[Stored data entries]
■ ■ ■

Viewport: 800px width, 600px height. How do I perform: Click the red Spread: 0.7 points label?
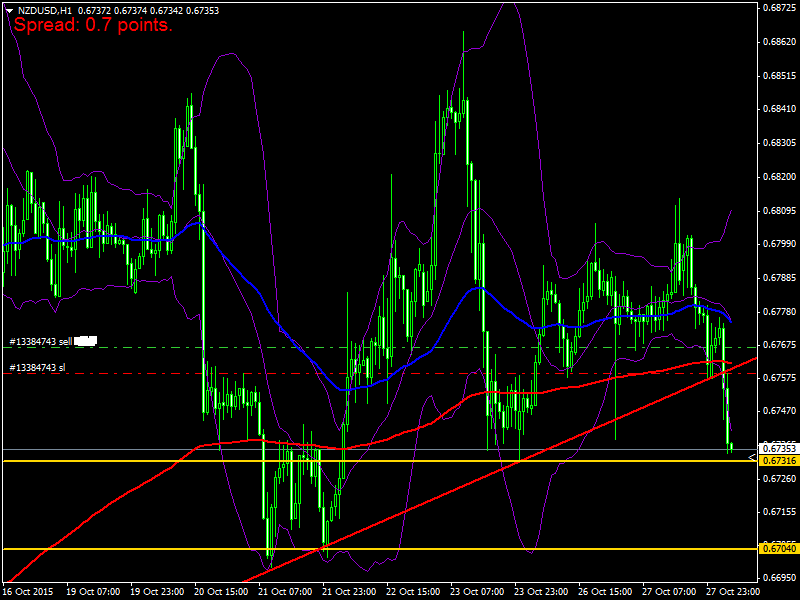[92, 26]
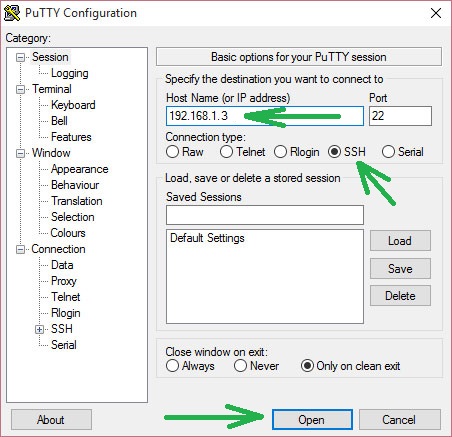Collapse the Terminal tree node
The image size is (452, 437).
pyautogui.click(x=20, y=89)

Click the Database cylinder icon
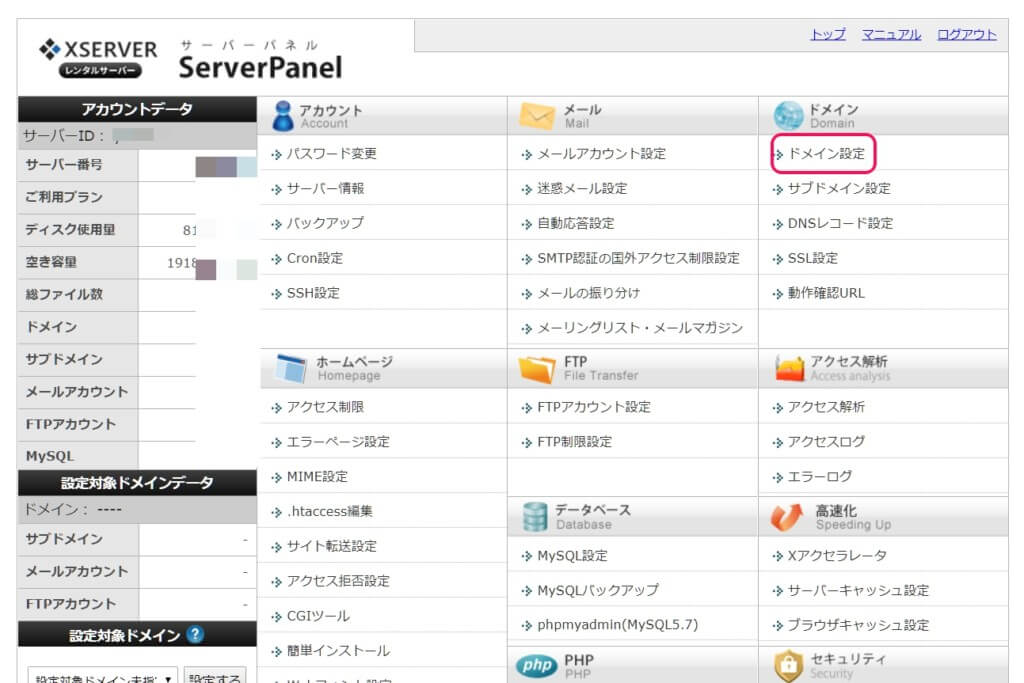pos(535,516)
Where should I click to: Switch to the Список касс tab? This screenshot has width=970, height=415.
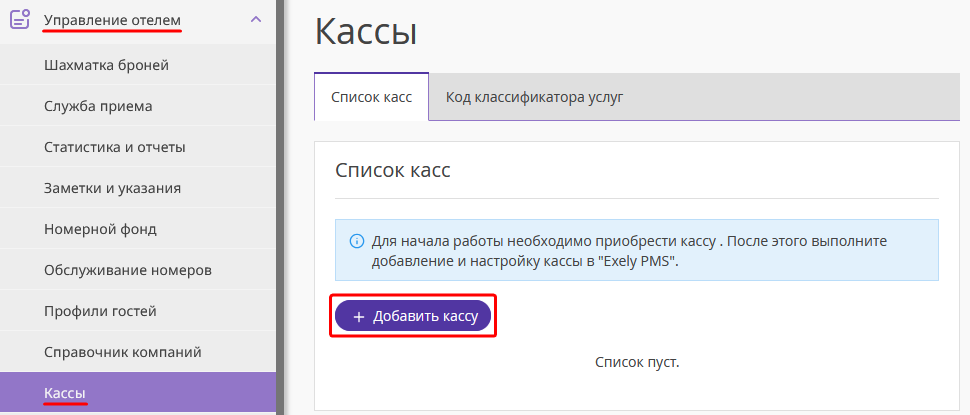point(371,97)
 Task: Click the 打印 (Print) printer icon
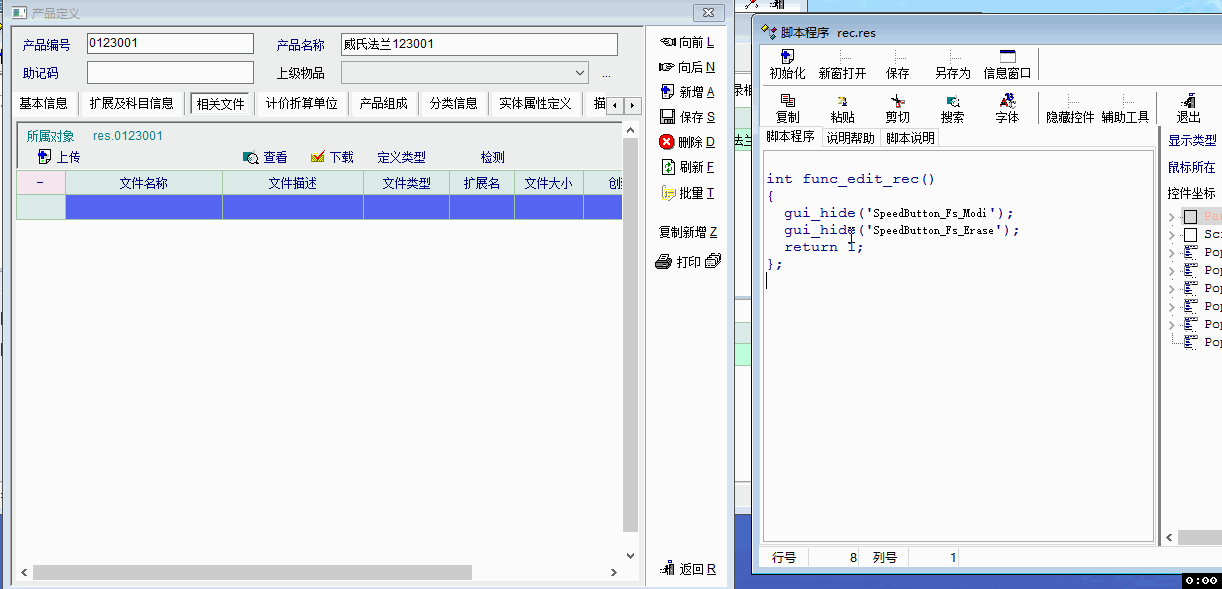(x=663, y=262)
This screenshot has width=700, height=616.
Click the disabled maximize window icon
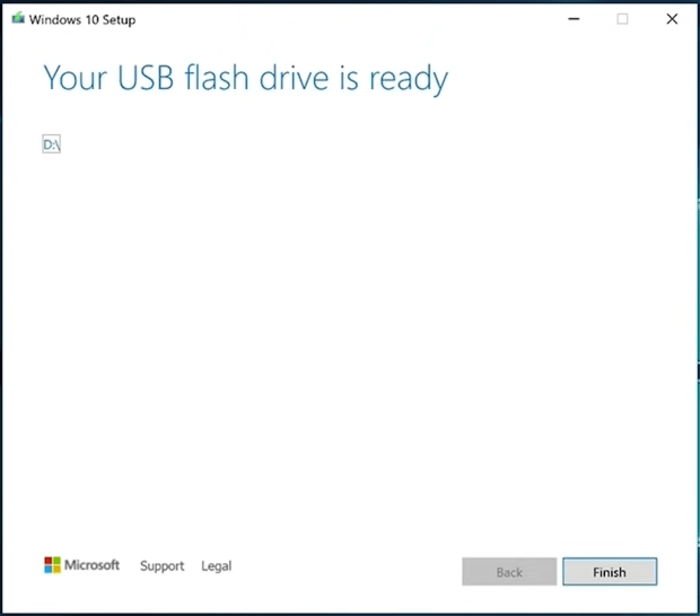click(622, 19)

■ ■ ■

YOUR GOAL: The lines to reproduce run from the line containing "Click the Database cylinder icon" through the last line of the records above, both included. Copy them exactly and drop the pictures.

THE COMPLETED TASK:
Click the Database cylinder icon
pos(535,516)
Where should I click to: Switch to the Список касс tab? This screenshot has width=970, height=415.
point(371,97)
 Task: Click the 打印 (Print) printer icon
(x=663, y=262)
This screenshot has width=700, height=616.
Click the disabled maximize window icon
click(622, 19)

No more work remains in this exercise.